The sample of eyes included in this study had to be of adequate size, relative to the goals of the study. For the determination of the required sample size for the study described in this protocol, data from a preliminary study (6 months of follow-up) conducted at 9 sites in Europe (142 patients) aimed at evaluating and comparing the visual outcomes in eyes implanted with the modified aspheric monofocal IOL Tecnis Eyhance ICB00 and with the monofocal IOL Tecnis ZCB00 were considered. The Dupont and Plummer approach was used for the sample size calculation [33]. For an unpaired t-test; a statistical power of 90%; expected mean postoperative values of DCIVA of 0.09 and 0.20 logMAR in the ICB00 and ZCB00 groups, respectively; a within group standard deviation of 0.13 logMAR; and alpha error of 0.05, a sample size of 30 per group was necessary. Considering a potential patient drop-out rate of 15%, the sample size per group required was 35 eyes. As both eyes of the same individual were included, a total of 35 patients (70 eyes) was necessary. DCIVA was considered as the main outcome measure for the basis of this calculation, as this parameter is crucial for characterizing and differentiating EDOF, mono-EDOF, and standard monofocal IOLs [28]. According to the American Academy of Ophthalmology Task Force Consensus Statement for Extended Depth of Focus Intraocular Lenses, an IOL cannot be considered as EDOF and could be considered as a “monocular EDOF” or “monocular plus” IOL if a minimum of 100 patients are implanted with the IOL and compared with a monofocal IOL, not obtaining at least 50% of eyes with monocular DCIVA of 0.2 logMAR (20/32) or better at 66 cm [28].
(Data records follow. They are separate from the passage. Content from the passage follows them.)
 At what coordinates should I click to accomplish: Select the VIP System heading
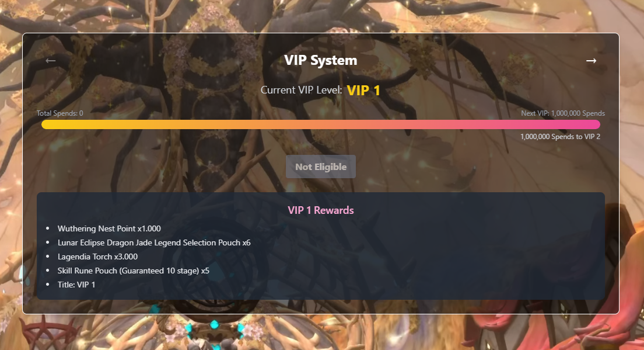click(x=321, y=60)
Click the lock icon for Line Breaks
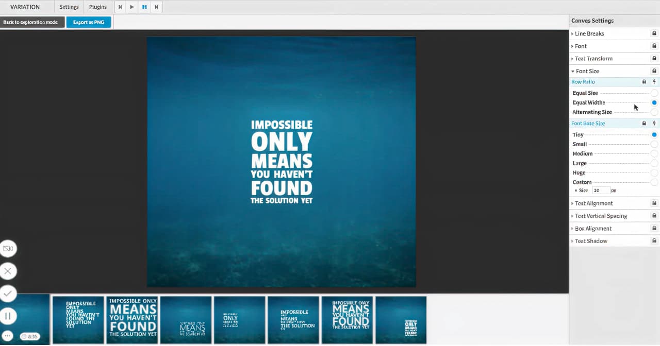 click(654, 33)
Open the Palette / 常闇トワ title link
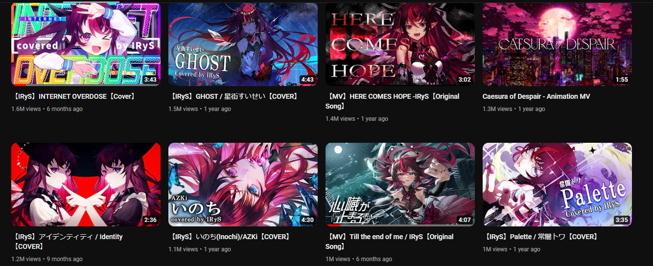 pos(541,237)
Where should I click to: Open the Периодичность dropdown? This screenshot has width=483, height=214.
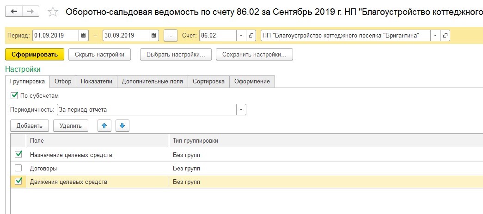pos(241,110)
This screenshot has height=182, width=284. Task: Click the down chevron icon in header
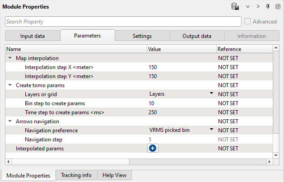coord(248,7)
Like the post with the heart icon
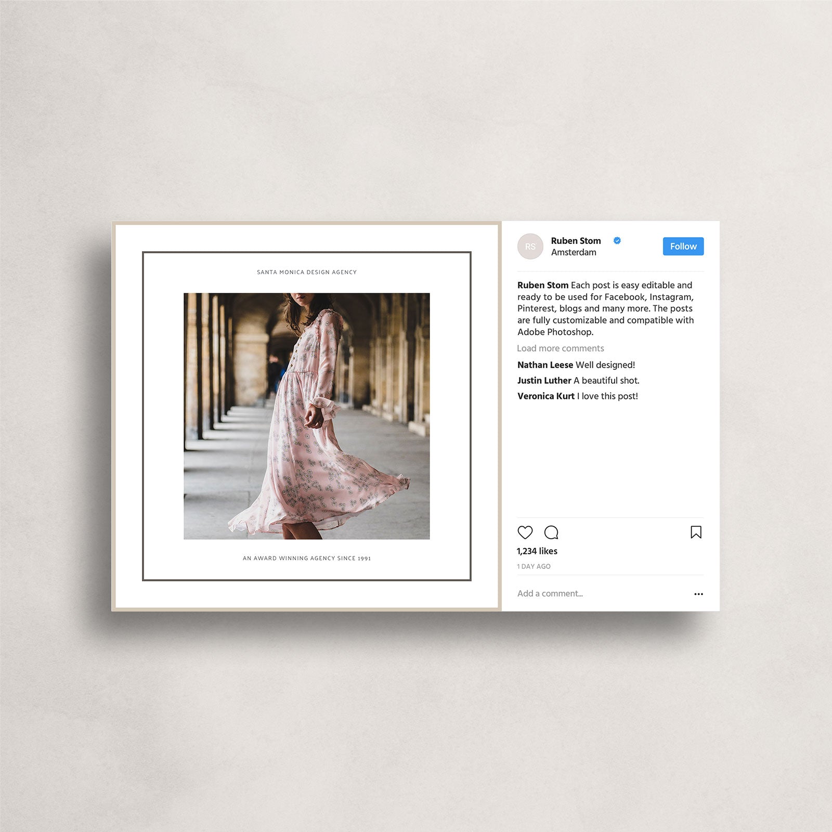This screenshot has height=832, width=832. tap(525, 532)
Statistical analyses were performed with a commercially available software package (SPSS for Mac, Version 20.0; IBM Corporation, Armonk, NY, USA). Normality of data samples was evaluated by means of the Kolmogorov–Smirnov test. When parametric analysis was possible, the Student t test for paired data was used for comparisons between consecutive visits in each IOL group, whereas the Wilcoxon ranked sum test was applied to assess the significance of such differences when parametric analysis was not possible. Likewise, when parametric analysis was possible, differences between the two IOL groups were evaluated using the unpaired Student’ t test. Otherwise, if parametric analysis was not possible, differences between IOL groups were assessed with the Mann–Whitney test. Pearson or Spearman correlation coefficients (with or without the assumption of normality of data samples, respectively) were used to analyse the strength of the relationship between different variables. Differences were considered as statistically significant when the associated p-value was < 0.05.
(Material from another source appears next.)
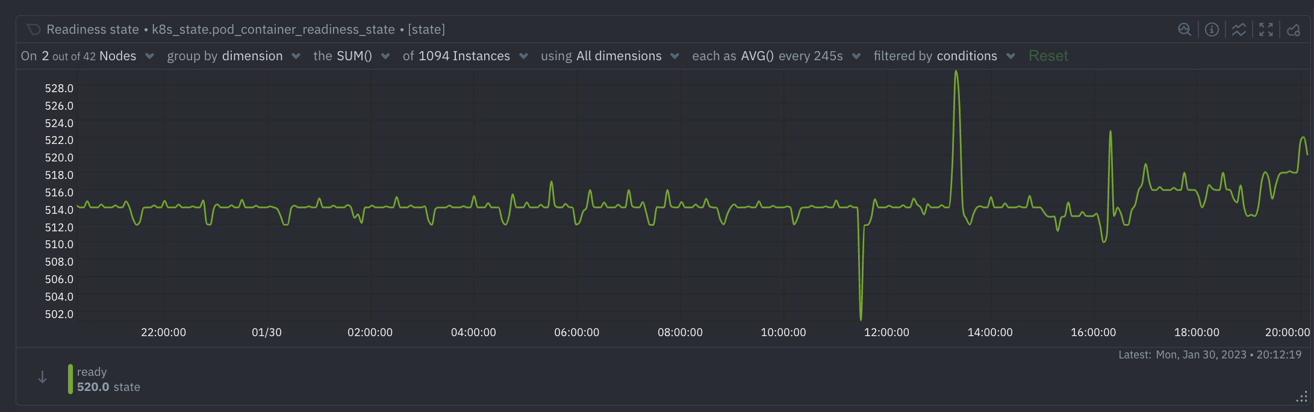Click the drag handle icon beside the title
This screenshot has height=412, width=1314.
[34, 30]
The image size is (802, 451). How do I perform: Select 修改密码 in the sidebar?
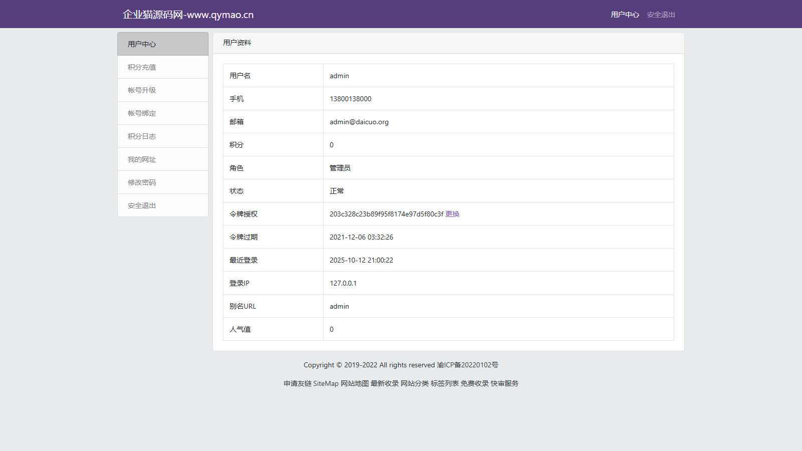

Concerning refraction notation, the power vector method described by Thibos and Horner was used for converting the preoperative and postoperative spherocylindrical refractions [34]. In this method, any spherocylindrical refractive error can be expressed by a vector in a 3-dimensional dioptric space (M or SE, J0, J45), being the length of this vector a measure of the overall blurring strength (B) of a spherocylindrical refractive error. M is the spherical equivalent refraction error, and J0 and J45 are the 2 Jackson crossed cylinders equivalent to the conventional cylinder. Specifically, manifest refractions in conventional script notation (S [sphere], C [cylinder], φ [axis]) were converted to power vector coordinates and overall blurring strength using the following formulas: M or SE = S + C/2; J0 = (− C/2) cos(2φ); J45 = (− C/2) sin(2φ); B = (M2 + J02 + J452)1/2.

Results

A total of 140 eyes of 70 patients with a mean age of 71.8 years (SD: 7.2, median: 72.0, range: 52 to 87 years) were enrolled. The sample comprised 35 males (50.0%) and 35 females (50.0%). Two groups were created depending on the IOL implanted: Eyhance group, including 70 eyes of 35 patients implanted with the Tecnis Eyhance ICB00 IOL, and Vivinex group, including 70 eyes of 35 patients implanted with the Vivinex iSert IOL. Table 1 summarises the preoperative data obtained in both groups. As shown, no statistically significant parameters between IOL groups were found in any of the clinical parameters evaluated (p ≥ 0 0.177). Tables 2 and 3 provide the visual and refractive data obtained at 1 month and 3 months after surgery, respectively.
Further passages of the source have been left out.